Measurement of the transepithelial electrical impedance has been used since the 1980s to determine confluency and barrier function of epithelial monolayers in cell culture. The underlying technique is a four-terminal sensing which uses different pairs of current-carrying and voltage-sensing electrodes to make more accurate measurements. There are several commercially available devices to measure transepithelial impedance, but despite the ease of use and the high reliability, there are also some disadvantages as the non-translatable output frequency and their expensiveness.

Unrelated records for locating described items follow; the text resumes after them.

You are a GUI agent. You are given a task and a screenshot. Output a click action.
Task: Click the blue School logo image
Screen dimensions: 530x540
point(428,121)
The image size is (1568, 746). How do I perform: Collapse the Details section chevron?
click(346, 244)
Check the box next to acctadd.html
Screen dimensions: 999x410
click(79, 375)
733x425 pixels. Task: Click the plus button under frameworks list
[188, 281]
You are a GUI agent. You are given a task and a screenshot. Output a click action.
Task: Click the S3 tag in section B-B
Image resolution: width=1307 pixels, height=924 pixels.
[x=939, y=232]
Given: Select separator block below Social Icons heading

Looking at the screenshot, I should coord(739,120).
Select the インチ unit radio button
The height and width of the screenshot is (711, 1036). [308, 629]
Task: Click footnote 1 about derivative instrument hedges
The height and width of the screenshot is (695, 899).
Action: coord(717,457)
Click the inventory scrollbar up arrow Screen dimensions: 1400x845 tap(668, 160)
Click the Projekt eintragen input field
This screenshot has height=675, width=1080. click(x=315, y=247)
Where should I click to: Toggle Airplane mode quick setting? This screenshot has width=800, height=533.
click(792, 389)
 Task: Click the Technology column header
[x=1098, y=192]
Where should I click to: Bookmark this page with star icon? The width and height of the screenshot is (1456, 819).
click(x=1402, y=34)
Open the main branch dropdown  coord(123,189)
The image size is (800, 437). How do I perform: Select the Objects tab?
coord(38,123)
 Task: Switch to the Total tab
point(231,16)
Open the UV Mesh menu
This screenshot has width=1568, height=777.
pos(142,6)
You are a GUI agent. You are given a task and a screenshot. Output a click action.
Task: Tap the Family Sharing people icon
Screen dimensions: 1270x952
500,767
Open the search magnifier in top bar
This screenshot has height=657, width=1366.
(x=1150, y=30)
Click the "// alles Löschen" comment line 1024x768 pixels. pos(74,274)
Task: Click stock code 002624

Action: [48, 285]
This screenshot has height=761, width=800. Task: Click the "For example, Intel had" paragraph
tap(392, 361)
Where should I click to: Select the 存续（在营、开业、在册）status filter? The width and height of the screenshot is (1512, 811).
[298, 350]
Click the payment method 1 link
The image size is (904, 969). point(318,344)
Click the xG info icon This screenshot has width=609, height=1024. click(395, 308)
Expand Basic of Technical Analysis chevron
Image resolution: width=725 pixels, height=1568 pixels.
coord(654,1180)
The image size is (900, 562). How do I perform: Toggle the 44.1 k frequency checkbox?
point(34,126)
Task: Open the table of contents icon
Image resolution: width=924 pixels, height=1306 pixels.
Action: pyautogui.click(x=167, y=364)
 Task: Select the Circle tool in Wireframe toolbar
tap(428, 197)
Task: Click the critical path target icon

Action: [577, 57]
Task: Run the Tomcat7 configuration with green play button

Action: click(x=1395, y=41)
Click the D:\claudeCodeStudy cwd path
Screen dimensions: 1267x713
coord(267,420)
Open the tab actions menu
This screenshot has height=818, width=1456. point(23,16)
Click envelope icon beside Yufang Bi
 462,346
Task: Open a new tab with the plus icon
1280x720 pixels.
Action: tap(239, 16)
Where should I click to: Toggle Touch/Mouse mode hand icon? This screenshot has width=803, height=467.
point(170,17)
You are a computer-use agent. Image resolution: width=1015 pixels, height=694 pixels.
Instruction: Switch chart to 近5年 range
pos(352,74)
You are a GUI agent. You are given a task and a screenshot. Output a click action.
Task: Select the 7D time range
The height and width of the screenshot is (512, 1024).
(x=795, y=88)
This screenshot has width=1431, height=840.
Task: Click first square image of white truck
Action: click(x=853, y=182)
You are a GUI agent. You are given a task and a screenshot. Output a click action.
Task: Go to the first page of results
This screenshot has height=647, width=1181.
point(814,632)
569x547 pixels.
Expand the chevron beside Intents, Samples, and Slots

Thus, we represent how to build a cost-effective and programmable volt-ammeter. At first, we want to show how TEER measurement with commercially available devices works. To do so, we had cultured a cell layer of choroid plexus epithelial papilloma cells on Transwell filters with a pore size of three micrometer.
This setting has been described by Schroten et al. as in vitro model of the blood-cerebrospinal fluid barrier. Now, a chopstick electrode is connected to an epithelial volt-ammeter.
The device is switched on and set to measure resistance. The electrode is sterilized in 80%ethanol and subsequently equilibrated in an appropriate medium. The impedance to be measured will serve as reference value in order to evaluate the reliability of the volt-ammeter that will be assembled afterwards.
In this example, we record an impedance of 680 ohms. Let's start with the assembly of a low-budget volt-ammeter with programmable output frequency. First of all, you will need a standard USB charger, and an USB extension cord as five-volt direct current power supply.
An 8-bit microcontroller on a USB development board will then be used to generate a square wave current. Four cables with banana plugs are connected to two standard multimeters to measure voltage and current. Please ensure that the multimeters are capable of measuring current in a range of some microamperes with TrueRMS.
A female RJ14 connector can be found on standard telephone cables. Just make sure, that the connector has six pins of which at least the inner four are wired. Finally, you will need some standard equipment, as our cables, a luster terminal, a 120 kiloohm resistor, and some tools as insulation strippers, a crimping tool, wire end ferrules, and soldering iron.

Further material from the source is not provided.